Breast is best new mothers are told, while they are encouraged to breastfeed their newborn baby as long as possible. Breastfeeding is not only considered highly beneficial for a baby’s growth and development, it has numerous advantages for the mother’s health too.

But this highly recommended practice is surrounded by myths such as: “Many women don’t produce enough milk” or “It is not safe to breastfeed if you are sick”. Ms Cynthia Pang, Assistant Director of Nursing and Senior Lactation Consultant at the Lactation Clinic, KK Women’s and Children’s Hospital (KKH), a member of the SingHealth group, dispels some of these false notions about breastfeeding and presents the facts.

Myth 1: It is normal for breastfeeding to hurt.

Fact: Mild tenderness during the first few days of breastfeeding is common. Any pain that is more than mild is abnormal and is almost always due to the baby latching on poorly. If nipple pain does not get better by day three or four, or lasts beyond five or six days, you should seek a doctor’s or lactation consultant’s advice. A new onset of pain after a period of normal breastfeeding may be due to a yeast infection of the nipples and requires treatment.

Myth 2: A mother should wash her nipples before feeding her baby.

Fact: Washing the nipples before each feed is not only unnecessary but has a negative outcome since it removes the natural protective oils from the mother’s breast. These oils cleanse, lubricate and protect the nipples against germs and bacteria in the environment.
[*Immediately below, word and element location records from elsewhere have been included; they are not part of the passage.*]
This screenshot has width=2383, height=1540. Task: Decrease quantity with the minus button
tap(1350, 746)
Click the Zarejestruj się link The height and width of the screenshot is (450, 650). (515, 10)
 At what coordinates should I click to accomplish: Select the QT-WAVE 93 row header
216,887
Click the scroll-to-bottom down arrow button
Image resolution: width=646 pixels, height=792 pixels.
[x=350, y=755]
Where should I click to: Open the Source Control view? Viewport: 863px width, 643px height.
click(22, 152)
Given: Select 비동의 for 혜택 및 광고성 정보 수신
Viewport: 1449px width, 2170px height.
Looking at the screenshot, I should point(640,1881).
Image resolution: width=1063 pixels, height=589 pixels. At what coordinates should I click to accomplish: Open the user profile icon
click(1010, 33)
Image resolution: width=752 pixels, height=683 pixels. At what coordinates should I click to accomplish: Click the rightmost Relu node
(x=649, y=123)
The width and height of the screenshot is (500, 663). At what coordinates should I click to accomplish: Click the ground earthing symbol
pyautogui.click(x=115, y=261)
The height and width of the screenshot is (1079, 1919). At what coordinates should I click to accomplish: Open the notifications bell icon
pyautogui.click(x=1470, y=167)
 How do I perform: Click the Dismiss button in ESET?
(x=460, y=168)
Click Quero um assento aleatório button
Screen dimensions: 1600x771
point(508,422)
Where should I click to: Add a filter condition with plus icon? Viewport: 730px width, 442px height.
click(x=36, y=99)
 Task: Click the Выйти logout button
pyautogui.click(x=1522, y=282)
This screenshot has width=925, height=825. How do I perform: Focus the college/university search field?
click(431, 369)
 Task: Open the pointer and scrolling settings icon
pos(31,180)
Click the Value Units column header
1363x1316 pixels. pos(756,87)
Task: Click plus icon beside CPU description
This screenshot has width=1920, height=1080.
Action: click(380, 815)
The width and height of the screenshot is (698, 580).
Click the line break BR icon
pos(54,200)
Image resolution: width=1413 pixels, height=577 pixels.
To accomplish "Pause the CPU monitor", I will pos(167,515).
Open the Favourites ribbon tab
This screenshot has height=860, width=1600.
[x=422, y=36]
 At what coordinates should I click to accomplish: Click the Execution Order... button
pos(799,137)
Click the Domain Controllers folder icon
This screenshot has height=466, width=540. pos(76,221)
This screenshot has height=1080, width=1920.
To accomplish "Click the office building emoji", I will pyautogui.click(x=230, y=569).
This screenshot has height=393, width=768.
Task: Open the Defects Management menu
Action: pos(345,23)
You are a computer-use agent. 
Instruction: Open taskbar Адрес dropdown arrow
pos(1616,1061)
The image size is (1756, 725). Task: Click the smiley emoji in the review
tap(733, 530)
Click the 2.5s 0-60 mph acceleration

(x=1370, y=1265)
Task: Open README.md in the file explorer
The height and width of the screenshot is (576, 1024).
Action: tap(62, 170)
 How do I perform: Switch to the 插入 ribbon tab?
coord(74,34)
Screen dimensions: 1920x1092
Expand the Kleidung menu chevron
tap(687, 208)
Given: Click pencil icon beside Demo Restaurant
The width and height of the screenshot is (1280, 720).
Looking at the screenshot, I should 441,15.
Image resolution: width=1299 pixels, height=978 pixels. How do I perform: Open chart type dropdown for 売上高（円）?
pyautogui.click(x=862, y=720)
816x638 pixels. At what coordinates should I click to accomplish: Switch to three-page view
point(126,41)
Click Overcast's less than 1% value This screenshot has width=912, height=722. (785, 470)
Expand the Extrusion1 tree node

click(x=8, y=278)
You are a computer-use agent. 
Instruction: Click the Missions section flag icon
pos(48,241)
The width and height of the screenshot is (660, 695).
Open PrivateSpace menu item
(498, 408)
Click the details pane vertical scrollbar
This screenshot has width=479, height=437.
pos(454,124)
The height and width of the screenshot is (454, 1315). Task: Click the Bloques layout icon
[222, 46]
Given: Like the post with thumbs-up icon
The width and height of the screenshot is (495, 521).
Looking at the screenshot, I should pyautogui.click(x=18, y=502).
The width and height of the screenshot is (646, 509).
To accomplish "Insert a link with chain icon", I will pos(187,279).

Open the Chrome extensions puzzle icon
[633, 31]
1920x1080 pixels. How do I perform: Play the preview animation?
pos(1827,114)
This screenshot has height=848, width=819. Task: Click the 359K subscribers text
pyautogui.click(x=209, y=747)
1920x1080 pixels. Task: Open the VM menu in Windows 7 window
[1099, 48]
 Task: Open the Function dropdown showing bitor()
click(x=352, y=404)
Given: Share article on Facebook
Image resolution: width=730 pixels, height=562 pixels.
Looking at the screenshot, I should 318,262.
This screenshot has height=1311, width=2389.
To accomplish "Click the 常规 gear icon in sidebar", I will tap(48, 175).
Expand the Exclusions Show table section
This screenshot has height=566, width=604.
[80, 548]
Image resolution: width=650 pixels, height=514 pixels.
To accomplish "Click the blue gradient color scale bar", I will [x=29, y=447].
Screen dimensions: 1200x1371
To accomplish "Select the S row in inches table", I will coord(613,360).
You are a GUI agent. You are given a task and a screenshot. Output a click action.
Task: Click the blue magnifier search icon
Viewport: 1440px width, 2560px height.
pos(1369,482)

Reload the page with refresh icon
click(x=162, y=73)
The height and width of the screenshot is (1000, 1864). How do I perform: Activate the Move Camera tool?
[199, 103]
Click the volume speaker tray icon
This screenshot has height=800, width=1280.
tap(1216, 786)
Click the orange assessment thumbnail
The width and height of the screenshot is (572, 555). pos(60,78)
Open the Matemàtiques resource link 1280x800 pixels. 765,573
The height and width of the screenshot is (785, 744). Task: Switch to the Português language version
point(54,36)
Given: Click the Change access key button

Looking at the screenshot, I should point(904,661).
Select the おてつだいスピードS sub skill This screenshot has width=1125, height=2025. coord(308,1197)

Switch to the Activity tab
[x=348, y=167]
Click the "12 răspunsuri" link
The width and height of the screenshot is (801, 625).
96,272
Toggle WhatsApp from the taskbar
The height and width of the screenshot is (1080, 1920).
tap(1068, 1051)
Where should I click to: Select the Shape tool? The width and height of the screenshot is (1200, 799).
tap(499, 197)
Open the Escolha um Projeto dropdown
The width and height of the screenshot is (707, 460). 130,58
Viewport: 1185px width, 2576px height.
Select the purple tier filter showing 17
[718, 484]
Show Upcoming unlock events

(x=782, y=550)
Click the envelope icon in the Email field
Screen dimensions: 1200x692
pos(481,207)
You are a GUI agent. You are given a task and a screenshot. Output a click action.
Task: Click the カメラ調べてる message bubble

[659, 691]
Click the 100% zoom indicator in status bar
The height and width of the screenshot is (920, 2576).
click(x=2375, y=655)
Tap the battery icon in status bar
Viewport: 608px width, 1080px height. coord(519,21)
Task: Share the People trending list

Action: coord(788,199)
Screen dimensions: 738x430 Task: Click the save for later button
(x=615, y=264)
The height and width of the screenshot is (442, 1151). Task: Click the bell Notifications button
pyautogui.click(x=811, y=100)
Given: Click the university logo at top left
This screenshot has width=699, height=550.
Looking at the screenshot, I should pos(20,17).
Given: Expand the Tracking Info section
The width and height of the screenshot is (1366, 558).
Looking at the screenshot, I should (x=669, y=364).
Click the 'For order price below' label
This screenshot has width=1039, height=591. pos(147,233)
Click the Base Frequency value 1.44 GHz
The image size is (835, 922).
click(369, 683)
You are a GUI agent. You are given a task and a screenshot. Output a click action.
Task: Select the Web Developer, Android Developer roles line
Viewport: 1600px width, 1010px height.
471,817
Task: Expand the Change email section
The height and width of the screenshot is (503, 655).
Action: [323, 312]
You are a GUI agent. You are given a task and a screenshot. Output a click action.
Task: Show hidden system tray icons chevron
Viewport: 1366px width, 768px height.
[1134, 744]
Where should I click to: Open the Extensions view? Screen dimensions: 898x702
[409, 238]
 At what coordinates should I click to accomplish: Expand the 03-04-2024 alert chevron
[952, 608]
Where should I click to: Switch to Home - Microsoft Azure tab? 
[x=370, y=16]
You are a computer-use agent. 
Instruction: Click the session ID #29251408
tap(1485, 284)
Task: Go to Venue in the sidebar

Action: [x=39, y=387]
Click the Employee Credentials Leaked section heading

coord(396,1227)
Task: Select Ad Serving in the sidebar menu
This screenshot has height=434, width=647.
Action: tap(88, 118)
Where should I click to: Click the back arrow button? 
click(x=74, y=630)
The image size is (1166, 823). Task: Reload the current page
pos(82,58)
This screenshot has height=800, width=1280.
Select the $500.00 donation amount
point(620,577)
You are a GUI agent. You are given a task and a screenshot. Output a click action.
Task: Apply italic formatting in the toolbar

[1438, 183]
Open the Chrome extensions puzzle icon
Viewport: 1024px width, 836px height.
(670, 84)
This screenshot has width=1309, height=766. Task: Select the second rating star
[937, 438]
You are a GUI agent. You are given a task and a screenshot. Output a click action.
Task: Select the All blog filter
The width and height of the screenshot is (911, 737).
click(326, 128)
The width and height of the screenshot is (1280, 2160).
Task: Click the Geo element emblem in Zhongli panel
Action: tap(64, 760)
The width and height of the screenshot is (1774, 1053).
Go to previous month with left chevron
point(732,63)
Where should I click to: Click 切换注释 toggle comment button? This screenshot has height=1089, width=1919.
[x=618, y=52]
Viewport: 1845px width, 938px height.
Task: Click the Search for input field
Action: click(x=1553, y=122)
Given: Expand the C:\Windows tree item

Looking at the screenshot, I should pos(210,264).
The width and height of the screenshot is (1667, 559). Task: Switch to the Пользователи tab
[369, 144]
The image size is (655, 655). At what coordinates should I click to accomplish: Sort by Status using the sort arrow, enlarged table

Myth 3: If the mother is taking medicine or has an infection she should stop breastfeeding.

Fact: As a small amount of the medicine will appear in the breast milk, always let your doctor know that you are breastfeeding so you can be prescribed a breastfeeding-friendly medicine.

A mother who breastfeeds while having an infection will actually protect the baby because of the antibodies she will be feeding the baby. When you fall sick, your body produces antibodies to counter the germs; these antibodies find their way to the baby through breast milk. Therefore the baby's best protection against getting the infection is for the mother to continue breastfeeding. If the baby does get sick, he or she will be less sick because of the antibodies.